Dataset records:
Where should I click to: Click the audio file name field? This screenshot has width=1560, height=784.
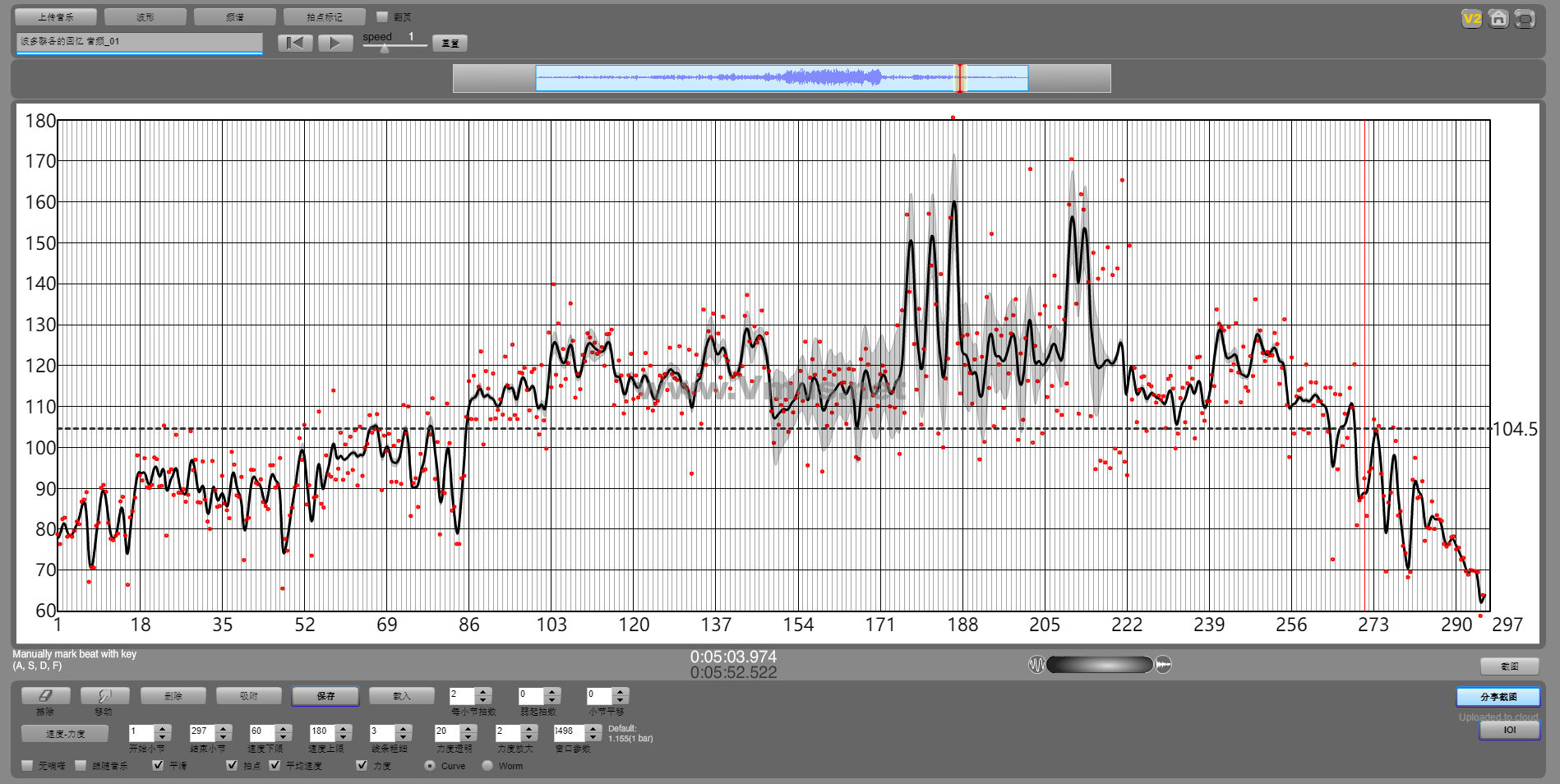[x=139, y=42]
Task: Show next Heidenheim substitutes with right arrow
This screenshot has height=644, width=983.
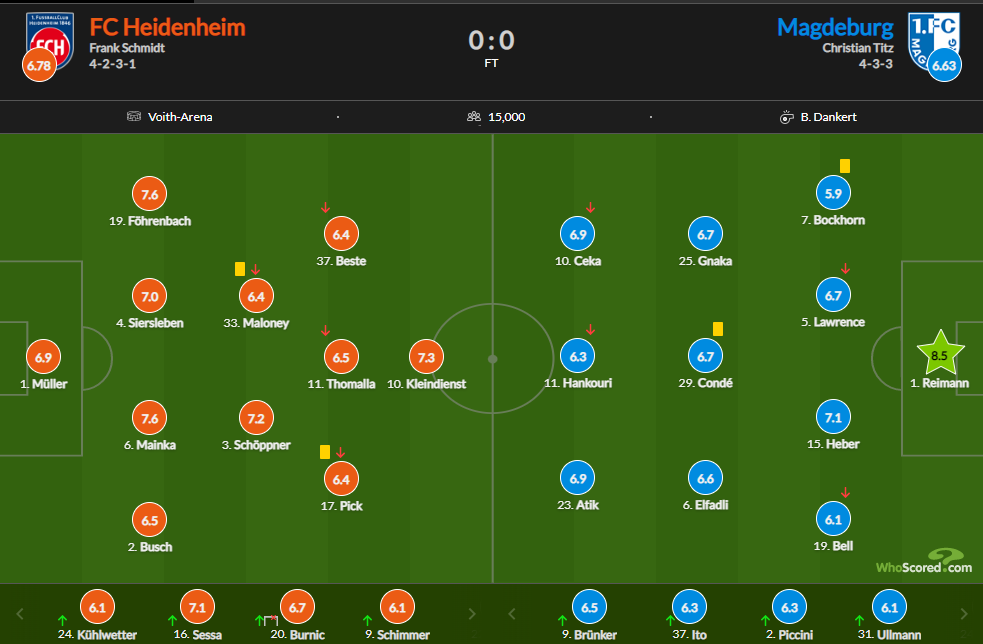Action: (472, 613)
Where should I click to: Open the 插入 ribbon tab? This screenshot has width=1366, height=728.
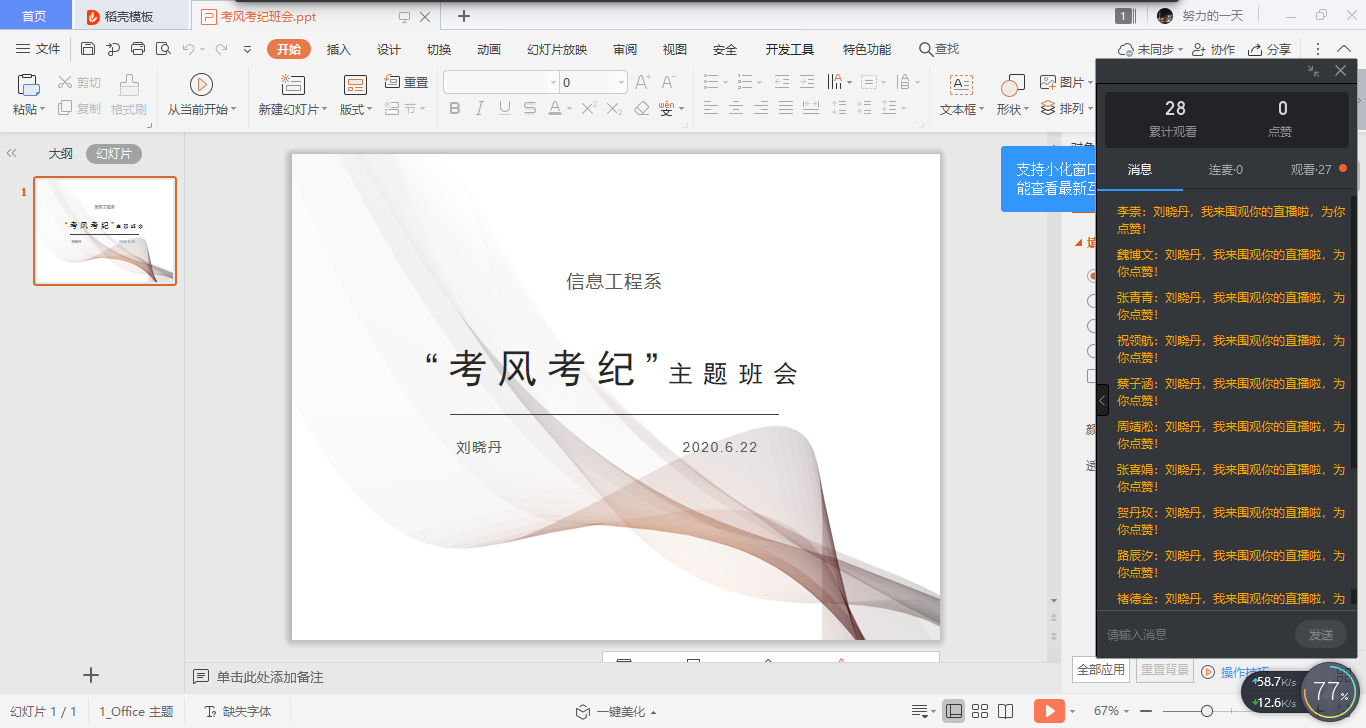(339, 50)
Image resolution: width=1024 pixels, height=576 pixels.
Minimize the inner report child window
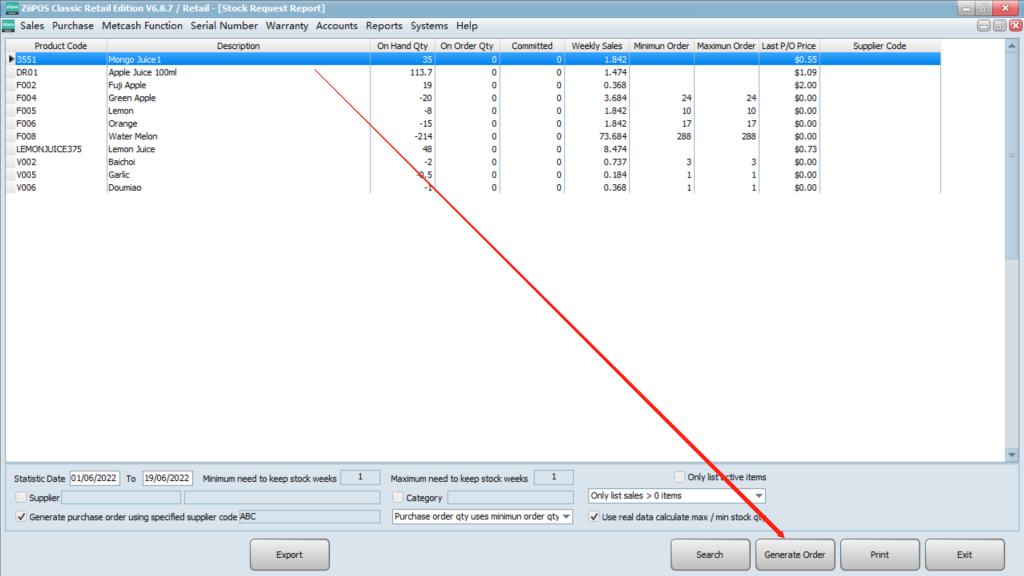click(985, 26)
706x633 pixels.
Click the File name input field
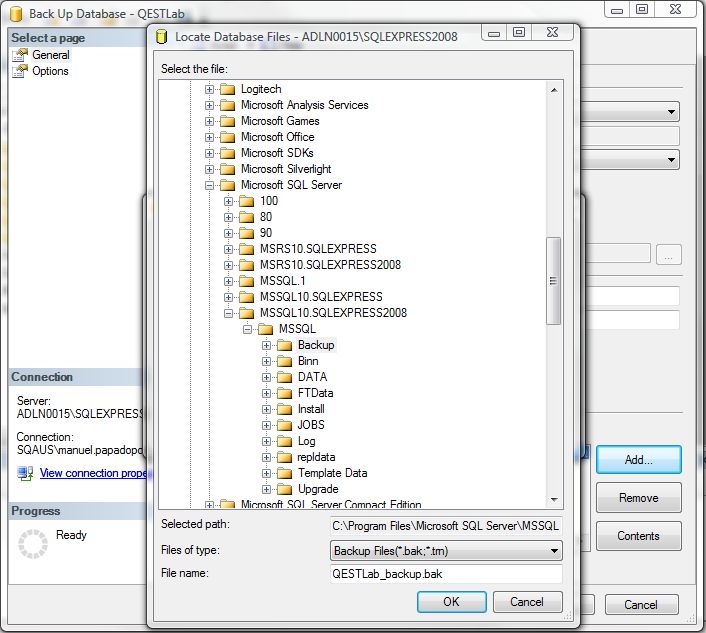(445, 575)
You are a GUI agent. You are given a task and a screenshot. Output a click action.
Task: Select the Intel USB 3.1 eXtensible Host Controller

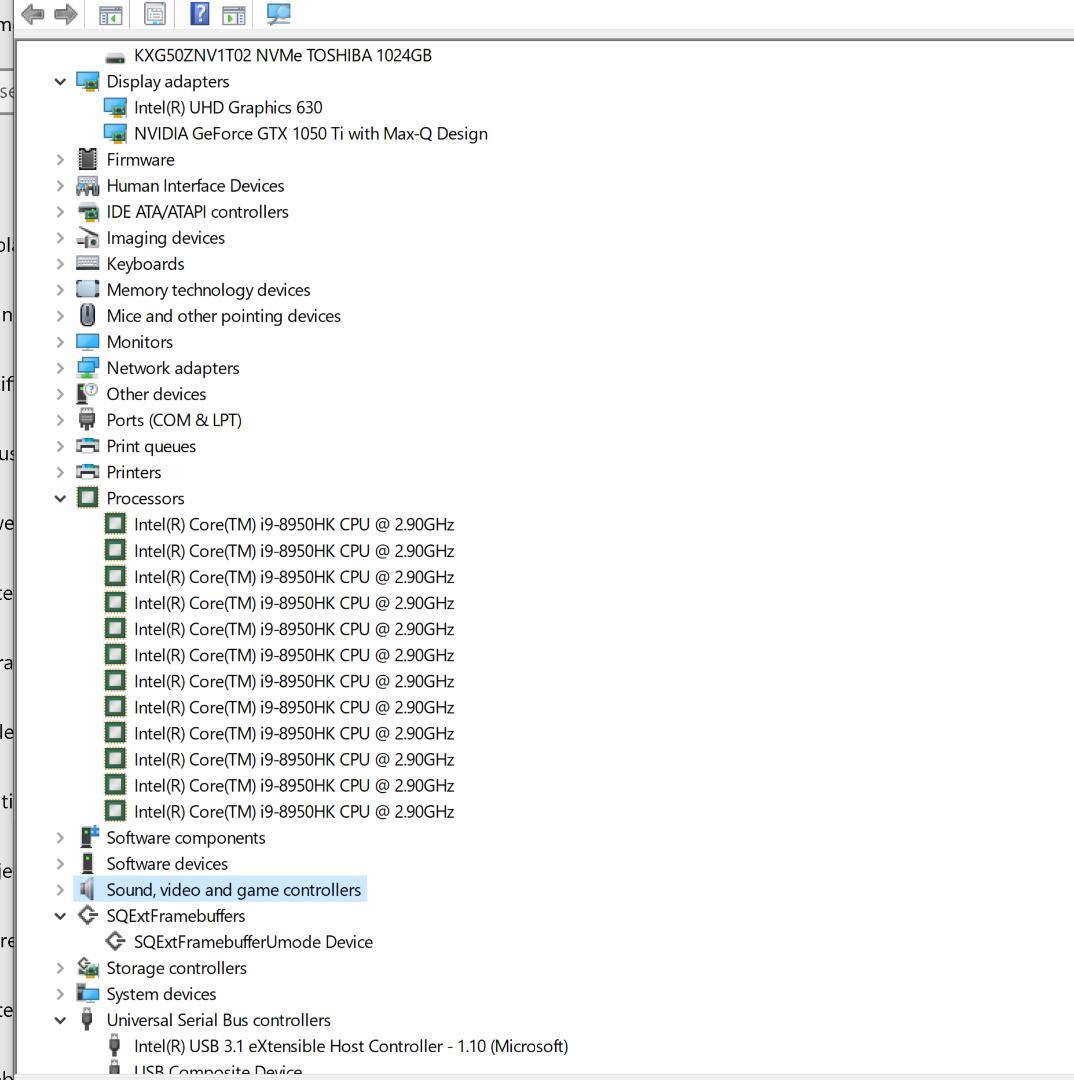[350, 1046]
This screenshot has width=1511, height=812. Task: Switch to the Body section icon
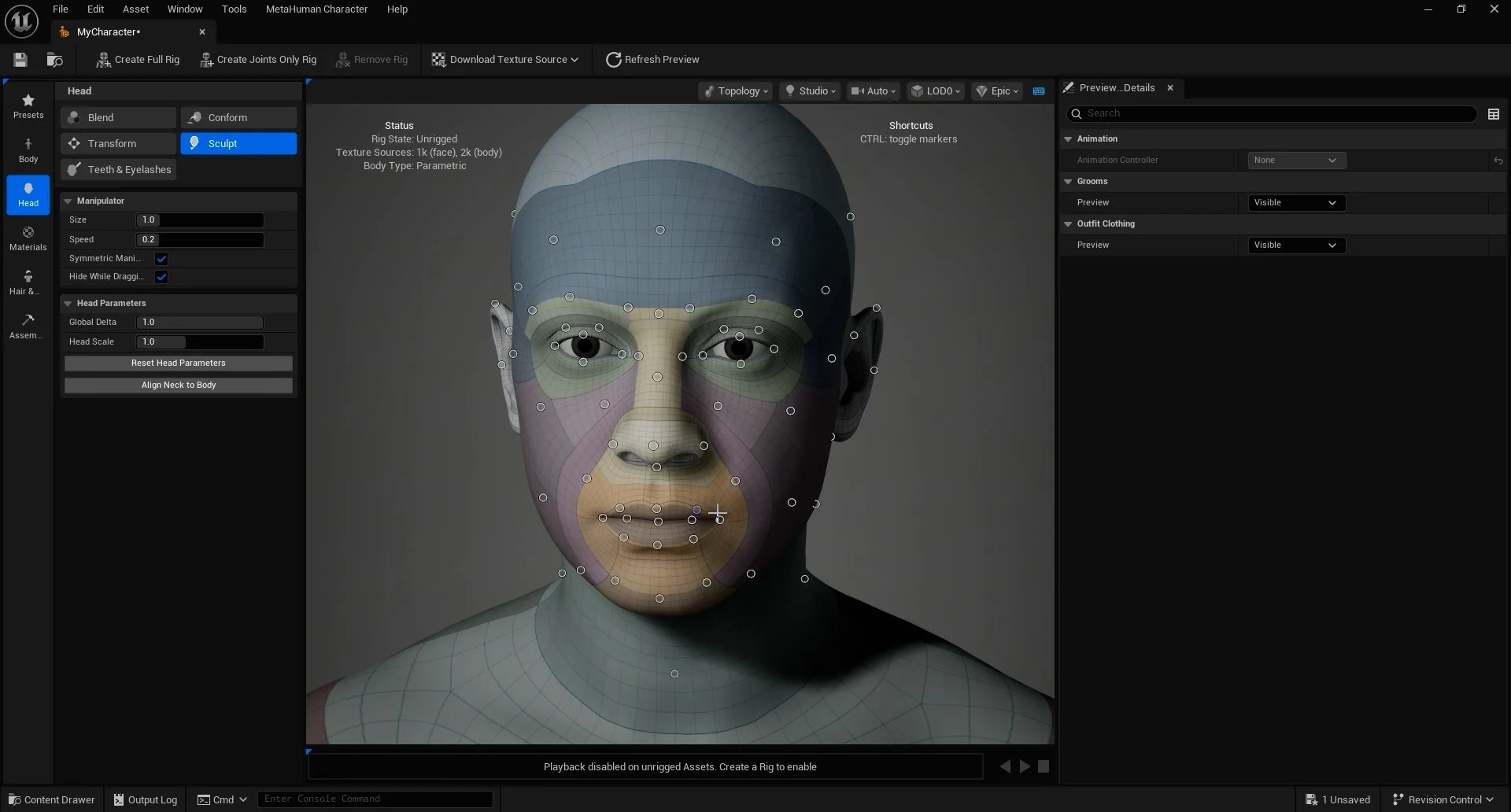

▶ _TASK TO CARRY OUT_
Find the line that contains "This screenshot has height=644, width=983.". Reproduce it and every later line of the records exactly, minus the pictures.

▶ _COMPLETED TASK_
This screenshot has height=644, width=983.
Action: (472, 613)
Where should I click to: Open the 插入 ribbon tab? This screenshot has width=1366, height=728.
(339, 50)
Image resolution: width=1024 pixels, height=576 pixels.
Minimize the inner report child window
click(985, 26)
706x633 pixels.
Click the File name input field
(445, 575)
You are a GUI agent. You are given a task and a screenshot. Output a click action.
Task: Select the Intel USB 3.1 eXtensible Host Controller

[350, 1046]
This screenshot has width=1511, height=812. Task: Switch to the Body section icon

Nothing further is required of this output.